— START OF Stored records —
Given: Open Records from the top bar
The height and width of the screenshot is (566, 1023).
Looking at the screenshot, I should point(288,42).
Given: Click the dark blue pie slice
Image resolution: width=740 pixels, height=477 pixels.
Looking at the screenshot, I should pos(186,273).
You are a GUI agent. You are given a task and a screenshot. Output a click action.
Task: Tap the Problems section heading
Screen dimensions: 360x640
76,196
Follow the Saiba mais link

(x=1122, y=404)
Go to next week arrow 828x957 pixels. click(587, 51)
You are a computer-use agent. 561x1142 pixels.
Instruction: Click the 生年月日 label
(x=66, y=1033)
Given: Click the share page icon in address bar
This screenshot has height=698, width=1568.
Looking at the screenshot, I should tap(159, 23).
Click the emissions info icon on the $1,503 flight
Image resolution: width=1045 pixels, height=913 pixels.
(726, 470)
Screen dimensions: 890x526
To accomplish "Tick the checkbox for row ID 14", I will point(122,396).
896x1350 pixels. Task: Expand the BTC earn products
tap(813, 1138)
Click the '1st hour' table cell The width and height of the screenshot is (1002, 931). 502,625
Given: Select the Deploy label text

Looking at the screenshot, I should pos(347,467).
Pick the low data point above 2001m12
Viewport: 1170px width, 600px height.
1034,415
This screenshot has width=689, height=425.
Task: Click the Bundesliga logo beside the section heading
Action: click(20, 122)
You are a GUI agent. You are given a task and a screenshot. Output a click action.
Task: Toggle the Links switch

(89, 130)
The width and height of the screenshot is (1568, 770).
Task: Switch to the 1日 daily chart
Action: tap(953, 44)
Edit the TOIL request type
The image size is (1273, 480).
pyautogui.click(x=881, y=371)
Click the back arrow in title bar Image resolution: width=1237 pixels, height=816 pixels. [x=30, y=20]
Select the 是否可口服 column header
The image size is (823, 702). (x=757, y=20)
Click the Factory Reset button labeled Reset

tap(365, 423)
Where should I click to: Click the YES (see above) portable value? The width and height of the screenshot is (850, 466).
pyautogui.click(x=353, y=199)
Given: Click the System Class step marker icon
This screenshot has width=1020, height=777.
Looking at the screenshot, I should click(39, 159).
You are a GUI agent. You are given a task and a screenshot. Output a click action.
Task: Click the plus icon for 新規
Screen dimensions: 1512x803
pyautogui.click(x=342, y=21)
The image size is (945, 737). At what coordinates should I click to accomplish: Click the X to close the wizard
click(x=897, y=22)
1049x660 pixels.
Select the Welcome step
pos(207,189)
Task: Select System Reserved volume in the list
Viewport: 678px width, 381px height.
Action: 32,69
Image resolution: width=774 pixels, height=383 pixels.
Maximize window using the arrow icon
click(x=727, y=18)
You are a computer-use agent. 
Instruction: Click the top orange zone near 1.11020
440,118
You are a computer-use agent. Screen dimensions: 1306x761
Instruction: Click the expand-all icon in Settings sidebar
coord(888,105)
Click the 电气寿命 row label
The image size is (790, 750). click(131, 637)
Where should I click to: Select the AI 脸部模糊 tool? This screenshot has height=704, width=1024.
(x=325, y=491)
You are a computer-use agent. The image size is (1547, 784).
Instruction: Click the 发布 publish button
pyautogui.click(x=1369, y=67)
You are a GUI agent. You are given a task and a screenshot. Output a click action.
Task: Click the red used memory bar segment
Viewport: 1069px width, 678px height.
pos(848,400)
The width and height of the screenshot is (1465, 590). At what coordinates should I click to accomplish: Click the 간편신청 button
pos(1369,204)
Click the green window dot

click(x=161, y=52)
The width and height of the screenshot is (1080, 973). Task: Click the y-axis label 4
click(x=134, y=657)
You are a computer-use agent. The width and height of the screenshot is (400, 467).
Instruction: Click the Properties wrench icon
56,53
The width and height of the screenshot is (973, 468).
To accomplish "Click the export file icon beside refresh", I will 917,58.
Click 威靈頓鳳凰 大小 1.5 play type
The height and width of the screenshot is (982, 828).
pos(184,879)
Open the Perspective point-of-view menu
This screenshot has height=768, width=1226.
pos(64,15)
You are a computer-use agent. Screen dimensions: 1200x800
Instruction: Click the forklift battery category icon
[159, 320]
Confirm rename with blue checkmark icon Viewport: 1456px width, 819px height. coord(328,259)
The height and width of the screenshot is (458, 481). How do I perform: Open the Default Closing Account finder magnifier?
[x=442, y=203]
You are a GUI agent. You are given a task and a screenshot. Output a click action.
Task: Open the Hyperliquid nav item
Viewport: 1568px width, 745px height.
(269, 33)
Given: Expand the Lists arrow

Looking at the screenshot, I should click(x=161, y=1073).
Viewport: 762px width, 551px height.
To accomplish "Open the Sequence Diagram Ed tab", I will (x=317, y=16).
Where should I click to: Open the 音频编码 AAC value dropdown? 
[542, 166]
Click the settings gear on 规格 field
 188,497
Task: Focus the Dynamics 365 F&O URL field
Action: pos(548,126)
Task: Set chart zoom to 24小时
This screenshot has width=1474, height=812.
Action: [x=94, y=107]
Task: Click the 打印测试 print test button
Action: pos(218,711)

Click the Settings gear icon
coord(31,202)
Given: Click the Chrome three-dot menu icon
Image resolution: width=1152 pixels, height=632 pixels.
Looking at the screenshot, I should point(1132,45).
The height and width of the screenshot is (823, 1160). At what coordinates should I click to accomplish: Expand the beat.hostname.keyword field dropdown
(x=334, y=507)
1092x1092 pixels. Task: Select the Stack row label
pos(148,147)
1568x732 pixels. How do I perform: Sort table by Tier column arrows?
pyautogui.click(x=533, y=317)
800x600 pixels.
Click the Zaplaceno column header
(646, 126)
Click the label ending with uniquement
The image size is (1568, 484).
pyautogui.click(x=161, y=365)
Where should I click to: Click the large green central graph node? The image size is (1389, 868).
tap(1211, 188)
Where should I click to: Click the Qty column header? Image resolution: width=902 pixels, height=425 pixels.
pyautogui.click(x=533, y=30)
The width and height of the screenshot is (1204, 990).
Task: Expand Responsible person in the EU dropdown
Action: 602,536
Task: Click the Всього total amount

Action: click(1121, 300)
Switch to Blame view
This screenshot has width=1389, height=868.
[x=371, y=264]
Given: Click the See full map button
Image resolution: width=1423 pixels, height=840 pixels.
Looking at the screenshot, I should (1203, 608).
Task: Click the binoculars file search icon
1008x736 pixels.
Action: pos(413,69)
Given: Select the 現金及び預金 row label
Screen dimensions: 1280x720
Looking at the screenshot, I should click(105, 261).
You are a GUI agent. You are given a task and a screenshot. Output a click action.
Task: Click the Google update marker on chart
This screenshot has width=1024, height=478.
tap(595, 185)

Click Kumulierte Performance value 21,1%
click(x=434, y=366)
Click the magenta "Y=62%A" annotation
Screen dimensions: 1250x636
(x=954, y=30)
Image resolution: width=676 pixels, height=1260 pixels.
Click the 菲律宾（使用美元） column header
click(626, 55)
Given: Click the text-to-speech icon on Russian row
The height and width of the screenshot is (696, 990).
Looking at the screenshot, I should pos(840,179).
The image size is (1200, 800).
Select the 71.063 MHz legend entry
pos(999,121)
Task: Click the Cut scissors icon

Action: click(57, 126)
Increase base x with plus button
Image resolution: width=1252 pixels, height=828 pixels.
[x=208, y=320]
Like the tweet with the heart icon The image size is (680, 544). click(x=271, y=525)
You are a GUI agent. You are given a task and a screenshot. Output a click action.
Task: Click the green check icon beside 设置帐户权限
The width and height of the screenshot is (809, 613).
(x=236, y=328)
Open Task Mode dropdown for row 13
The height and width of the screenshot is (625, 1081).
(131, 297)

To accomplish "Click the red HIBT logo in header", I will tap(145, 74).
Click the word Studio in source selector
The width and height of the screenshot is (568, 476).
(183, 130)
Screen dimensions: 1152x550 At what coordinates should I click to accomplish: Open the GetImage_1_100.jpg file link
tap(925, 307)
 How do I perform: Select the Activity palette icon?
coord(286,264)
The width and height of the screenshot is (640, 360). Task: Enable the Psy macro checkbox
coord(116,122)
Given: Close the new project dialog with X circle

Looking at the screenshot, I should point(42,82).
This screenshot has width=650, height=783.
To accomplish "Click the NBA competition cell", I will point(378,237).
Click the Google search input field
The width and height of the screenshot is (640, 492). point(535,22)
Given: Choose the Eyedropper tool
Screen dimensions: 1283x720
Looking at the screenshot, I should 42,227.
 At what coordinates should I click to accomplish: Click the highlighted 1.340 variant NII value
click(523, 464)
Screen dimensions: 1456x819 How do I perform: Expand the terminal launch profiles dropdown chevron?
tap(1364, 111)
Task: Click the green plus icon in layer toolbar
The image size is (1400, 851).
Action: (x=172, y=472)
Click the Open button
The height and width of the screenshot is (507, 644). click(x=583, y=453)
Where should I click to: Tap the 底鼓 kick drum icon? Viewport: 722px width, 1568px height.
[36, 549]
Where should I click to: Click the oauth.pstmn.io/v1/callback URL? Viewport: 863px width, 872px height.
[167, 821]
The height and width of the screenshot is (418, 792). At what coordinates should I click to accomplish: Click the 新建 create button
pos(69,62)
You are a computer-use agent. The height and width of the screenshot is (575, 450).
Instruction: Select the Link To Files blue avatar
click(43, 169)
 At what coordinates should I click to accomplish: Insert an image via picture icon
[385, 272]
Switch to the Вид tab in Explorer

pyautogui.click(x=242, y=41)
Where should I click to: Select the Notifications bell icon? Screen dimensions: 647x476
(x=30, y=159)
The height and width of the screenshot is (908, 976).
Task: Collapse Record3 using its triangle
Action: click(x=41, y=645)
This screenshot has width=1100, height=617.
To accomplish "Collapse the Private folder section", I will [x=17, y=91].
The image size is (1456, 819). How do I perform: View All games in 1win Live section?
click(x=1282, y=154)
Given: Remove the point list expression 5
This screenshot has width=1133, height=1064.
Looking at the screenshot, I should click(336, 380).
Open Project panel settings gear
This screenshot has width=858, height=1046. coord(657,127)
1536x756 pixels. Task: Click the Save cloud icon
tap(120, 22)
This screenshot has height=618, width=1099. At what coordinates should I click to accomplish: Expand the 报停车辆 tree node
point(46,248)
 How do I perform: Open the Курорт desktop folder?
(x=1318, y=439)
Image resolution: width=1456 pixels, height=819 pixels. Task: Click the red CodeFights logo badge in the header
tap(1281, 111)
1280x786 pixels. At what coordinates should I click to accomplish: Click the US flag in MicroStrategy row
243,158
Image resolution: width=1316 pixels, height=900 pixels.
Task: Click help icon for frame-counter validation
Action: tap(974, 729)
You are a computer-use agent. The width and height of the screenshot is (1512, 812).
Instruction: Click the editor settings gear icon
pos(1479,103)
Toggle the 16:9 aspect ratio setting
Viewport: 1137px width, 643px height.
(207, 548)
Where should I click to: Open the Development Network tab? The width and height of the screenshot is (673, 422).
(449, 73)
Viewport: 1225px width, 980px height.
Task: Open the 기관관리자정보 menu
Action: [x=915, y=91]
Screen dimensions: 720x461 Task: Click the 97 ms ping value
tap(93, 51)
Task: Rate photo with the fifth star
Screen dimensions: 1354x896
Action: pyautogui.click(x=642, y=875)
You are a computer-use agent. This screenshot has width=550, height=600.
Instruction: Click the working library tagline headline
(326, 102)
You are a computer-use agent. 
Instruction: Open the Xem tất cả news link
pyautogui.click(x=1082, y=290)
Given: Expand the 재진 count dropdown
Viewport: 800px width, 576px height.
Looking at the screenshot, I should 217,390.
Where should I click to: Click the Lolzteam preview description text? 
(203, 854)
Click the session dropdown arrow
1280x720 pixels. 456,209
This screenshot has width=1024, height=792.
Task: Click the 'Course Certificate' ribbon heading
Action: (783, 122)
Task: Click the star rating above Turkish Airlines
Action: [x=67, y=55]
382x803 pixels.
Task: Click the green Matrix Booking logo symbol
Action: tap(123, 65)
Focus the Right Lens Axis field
— END OF Stored records —
Task requirements ▸
Rewrite everything from the line containing "Click the 电气寿命 row label" down to the line containing "pos(848,400)", replacing "publish button" with "submit button" and keeping all else the same.

Task response ▸
Click the 电气寿命 row label
The image size is (790, 750). click(131, 637)
Where should I click to: Select the AI 脸部模糊 tool? This screenshot has height=704, width=1024.
(x=325, y=491)
You are a computer-use agent. The image size is (1547, 784).
Instruction: Click the 发布 submit button
pyautogui.click(x=1369, y=67)
You are a GUI agent. You are given a task and a screenshot. Output a click action.
Task: Click the red used memory bar segment
Viewport: 1069px width, 678px height.
pos(848,400)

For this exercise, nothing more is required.